The BBC showed Doctor Zhivago this afternoon. The plot summary for it made me laugh out loud. It was the following, nothing more:
A doctor (Omar Sharif) falls in love with the mistress of a political opportunist.
It's not wrong: it is an accurate summary of the plot as far as it goes; but the bald, blunt reductiveness is absurd compared to the famous epic drama it is describing. It's like calling St. Peter's Basilica "a church in Rome" or Shakespeare "a well-known writer from the Midlands."

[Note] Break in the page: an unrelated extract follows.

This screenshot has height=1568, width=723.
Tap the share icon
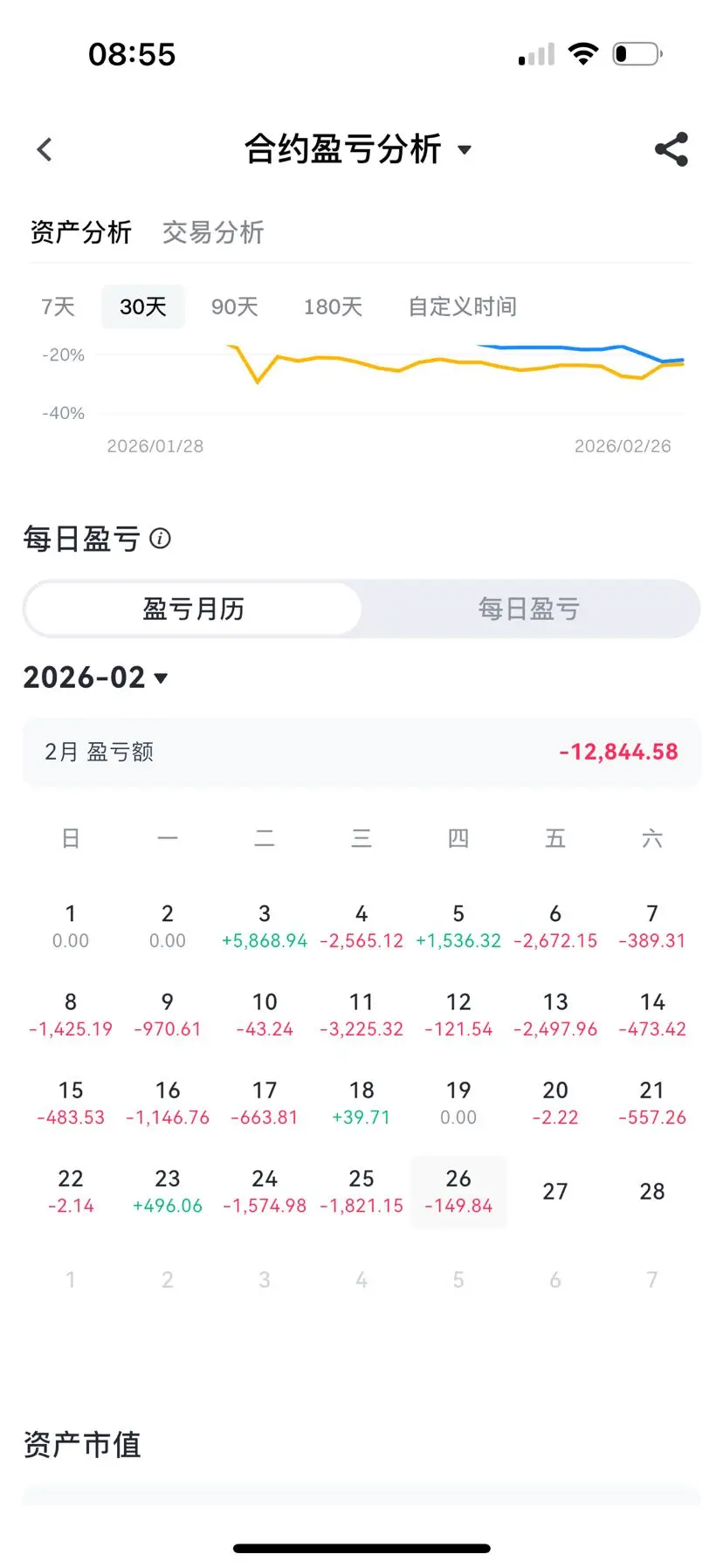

It got me thinking about doing the same - absurd summaries - to other classics. Here are some I thought of:
Anna Karenina
A married Russian noblewoman embarks on an affair with an army officer.
Twelfth Night
A shipwrecked young woman decides to enter the service of a local aristocrat disguised as a man; various complications ensue.
King Lear
A king unwisely divides his kingdom between two of his daughters, and subsequently goes mad.
'A Study in Scarlet', the first ever Sherlock Holmes story, appeared in Beeton's Christmas Annual for 1887. |
A Study in Scarlet
A quite thin man solves a crime.
Casino Royale
A civil servant from London takes part in a game of cards.
Can you think of any ?
Hamilton: fast-talking, mixed race revolutionary has affair, dies in duel.